* _Directions_: Scan the records for the string "agent"; copy each line where it occurs.

* _Task input_:
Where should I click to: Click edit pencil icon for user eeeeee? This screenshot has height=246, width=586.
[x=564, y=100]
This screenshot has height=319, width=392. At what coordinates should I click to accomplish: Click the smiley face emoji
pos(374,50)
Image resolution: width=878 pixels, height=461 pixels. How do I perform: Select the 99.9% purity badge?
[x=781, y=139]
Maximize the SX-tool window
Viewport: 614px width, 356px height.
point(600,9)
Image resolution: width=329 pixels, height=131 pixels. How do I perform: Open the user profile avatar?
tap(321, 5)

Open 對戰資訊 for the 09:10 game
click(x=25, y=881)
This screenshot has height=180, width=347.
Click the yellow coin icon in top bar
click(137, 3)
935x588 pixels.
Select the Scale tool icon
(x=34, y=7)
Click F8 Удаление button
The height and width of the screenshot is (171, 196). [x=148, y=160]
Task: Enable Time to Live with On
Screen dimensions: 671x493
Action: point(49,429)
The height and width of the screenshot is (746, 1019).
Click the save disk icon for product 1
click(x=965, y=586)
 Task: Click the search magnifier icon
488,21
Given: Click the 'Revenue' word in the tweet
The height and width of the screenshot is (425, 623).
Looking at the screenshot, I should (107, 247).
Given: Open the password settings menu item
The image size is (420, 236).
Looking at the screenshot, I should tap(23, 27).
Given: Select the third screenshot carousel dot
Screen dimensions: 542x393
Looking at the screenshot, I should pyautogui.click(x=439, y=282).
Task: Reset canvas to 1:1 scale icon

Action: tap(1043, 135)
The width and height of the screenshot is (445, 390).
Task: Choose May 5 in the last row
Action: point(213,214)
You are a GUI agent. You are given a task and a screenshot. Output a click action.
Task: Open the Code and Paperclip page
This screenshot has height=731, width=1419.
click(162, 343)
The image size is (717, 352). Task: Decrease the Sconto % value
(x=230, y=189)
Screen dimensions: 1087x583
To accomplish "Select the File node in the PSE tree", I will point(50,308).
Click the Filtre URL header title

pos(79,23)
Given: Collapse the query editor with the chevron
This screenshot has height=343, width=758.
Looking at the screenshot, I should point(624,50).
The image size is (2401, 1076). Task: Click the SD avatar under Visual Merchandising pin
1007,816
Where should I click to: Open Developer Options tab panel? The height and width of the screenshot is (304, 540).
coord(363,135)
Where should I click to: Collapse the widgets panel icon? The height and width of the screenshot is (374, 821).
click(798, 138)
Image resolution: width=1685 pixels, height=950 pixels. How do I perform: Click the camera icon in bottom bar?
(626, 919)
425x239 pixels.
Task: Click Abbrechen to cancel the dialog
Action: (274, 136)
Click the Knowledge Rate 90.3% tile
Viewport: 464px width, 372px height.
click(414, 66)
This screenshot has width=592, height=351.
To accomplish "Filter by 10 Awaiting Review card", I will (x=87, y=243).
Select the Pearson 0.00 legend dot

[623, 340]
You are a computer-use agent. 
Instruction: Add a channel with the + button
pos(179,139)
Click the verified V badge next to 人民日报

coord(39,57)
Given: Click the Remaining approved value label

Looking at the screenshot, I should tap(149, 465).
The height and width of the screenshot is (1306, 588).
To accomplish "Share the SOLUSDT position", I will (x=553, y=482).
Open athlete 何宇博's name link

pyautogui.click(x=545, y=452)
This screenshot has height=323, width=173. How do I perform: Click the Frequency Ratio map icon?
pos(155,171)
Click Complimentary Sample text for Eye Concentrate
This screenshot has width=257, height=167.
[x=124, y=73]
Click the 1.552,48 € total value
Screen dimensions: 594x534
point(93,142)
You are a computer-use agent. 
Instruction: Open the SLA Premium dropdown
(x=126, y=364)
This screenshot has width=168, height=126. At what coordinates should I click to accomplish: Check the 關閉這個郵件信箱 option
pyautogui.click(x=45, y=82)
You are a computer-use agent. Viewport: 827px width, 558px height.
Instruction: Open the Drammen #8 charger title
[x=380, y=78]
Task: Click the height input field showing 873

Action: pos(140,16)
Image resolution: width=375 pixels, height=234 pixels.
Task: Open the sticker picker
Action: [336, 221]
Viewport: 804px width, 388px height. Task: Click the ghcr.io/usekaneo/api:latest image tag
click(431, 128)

* _Output below_:
You are a GUI agent. You are given a task and a screenshot. Output a click action.
You are a computer-use agent. 
You are a computer-use agent. 
You are a computer-use agent. Viewport: 827px width, 558px height.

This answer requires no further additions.